## TASK REQUIREMENTS
When the string "title" occurs in a line of the records, show that line.

Saved entries:
------------------------
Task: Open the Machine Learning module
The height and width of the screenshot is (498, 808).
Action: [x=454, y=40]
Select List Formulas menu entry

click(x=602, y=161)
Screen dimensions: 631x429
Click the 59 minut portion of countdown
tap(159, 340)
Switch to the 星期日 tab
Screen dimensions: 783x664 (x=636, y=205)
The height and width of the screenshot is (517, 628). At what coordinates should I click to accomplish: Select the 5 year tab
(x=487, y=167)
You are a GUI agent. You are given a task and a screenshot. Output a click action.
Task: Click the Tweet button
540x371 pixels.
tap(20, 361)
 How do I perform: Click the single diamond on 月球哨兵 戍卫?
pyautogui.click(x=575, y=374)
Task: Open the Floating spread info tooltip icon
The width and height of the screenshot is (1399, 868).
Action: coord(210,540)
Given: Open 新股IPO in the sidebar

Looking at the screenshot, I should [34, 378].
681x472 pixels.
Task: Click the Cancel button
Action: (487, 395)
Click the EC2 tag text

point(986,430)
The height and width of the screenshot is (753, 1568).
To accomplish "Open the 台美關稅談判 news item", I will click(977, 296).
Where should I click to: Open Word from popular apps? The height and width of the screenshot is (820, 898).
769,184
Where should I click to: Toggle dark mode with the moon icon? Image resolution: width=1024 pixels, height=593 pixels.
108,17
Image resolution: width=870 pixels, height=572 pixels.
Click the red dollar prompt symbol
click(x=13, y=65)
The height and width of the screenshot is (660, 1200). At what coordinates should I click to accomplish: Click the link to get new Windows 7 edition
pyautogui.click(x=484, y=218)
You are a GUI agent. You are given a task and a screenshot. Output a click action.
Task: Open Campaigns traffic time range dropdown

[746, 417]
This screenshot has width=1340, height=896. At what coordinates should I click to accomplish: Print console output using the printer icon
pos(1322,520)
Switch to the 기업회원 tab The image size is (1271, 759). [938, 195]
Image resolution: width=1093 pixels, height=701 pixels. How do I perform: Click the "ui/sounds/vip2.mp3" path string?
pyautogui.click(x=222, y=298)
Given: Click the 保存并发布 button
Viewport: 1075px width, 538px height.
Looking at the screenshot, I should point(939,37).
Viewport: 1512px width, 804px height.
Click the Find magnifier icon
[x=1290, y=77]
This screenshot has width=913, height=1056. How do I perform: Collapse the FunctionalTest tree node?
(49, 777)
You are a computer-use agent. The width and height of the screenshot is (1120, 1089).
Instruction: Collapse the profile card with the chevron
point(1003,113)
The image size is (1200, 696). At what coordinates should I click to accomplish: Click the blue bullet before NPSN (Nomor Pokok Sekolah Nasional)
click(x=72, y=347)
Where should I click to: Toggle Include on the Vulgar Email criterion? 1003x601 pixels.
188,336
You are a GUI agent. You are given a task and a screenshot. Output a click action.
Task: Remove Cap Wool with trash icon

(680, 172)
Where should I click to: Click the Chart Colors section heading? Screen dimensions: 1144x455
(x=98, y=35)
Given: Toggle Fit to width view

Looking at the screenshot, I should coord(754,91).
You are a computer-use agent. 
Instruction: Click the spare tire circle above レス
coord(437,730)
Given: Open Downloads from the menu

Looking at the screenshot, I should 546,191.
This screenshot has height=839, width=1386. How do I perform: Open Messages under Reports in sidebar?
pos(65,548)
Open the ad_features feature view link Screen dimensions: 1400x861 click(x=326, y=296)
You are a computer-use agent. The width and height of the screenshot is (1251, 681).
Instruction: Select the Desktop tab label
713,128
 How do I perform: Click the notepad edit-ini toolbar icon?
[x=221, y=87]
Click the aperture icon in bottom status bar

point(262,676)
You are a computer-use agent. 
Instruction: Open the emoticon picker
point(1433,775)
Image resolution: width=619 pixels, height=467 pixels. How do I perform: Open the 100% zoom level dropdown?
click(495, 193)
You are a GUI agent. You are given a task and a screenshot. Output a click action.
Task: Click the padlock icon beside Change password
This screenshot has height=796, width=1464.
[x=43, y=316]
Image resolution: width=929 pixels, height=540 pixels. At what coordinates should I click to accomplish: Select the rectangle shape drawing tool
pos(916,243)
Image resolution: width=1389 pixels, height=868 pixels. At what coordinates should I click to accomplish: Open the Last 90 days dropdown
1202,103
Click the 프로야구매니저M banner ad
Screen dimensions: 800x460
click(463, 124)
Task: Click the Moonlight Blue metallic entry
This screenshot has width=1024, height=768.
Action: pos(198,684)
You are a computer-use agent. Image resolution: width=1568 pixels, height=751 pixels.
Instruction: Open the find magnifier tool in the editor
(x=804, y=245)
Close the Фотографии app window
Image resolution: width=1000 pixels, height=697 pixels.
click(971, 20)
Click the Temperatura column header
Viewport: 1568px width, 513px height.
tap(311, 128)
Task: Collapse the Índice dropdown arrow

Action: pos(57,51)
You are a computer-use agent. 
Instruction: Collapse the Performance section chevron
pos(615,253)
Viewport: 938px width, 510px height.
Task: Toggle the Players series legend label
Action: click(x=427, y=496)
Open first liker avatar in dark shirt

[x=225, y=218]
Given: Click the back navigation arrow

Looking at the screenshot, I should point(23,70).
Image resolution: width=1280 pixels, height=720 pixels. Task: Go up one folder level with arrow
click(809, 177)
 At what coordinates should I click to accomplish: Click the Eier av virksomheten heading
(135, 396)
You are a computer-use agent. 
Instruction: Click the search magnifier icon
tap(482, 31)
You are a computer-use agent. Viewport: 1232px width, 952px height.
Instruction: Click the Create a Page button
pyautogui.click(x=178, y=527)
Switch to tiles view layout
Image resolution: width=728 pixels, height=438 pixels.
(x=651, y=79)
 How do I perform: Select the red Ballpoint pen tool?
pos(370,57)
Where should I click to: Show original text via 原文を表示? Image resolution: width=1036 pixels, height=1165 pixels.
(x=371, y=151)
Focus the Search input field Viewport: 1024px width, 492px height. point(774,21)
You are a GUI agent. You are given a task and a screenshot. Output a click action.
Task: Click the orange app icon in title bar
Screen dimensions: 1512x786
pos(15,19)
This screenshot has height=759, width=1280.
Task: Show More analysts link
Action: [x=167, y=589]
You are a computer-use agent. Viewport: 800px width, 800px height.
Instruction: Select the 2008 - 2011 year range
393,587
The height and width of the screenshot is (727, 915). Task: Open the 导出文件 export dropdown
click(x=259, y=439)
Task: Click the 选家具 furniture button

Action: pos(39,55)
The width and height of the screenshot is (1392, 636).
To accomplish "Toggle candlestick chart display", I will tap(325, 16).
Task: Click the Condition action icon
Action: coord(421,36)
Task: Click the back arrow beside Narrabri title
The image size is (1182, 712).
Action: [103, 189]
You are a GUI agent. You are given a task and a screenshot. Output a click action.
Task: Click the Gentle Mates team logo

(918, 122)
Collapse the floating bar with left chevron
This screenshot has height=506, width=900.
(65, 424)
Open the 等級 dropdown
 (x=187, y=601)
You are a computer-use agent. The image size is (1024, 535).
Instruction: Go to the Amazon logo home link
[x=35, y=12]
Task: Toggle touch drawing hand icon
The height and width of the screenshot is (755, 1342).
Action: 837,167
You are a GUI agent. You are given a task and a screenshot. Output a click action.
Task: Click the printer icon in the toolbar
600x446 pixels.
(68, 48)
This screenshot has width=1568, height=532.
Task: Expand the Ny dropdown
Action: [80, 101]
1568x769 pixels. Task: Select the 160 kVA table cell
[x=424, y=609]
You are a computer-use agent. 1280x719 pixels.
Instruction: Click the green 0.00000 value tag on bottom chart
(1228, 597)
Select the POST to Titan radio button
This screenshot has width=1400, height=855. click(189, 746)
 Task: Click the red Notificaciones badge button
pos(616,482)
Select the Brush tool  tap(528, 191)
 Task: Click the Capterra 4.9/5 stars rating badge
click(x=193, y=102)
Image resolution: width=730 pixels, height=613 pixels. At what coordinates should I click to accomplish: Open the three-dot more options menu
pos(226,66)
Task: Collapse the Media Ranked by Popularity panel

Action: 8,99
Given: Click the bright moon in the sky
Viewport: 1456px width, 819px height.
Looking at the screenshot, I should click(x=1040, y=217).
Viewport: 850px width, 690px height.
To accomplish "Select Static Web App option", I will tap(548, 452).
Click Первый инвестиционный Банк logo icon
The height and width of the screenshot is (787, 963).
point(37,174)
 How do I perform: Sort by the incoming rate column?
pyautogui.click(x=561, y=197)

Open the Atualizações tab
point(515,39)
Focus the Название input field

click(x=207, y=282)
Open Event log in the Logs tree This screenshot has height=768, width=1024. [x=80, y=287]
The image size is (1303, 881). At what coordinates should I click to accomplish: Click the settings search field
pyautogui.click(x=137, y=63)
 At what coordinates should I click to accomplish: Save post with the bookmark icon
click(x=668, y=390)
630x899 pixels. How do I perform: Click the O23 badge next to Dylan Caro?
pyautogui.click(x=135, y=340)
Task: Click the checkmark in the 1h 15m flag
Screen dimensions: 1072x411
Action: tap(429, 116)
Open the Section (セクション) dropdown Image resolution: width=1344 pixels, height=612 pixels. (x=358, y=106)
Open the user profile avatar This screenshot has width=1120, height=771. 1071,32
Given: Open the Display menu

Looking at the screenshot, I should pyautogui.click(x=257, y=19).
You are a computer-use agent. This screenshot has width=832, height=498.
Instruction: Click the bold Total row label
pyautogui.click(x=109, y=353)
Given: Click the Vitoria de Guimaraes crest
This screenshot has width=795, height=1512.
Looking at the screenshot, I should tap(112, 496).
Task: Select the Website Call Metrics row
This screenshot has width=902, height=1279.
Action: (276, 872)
------------------------
## RESPONSE BOX
Task: Click the orange app icon in title bar
Task: Click the back arrow beside Narrabri title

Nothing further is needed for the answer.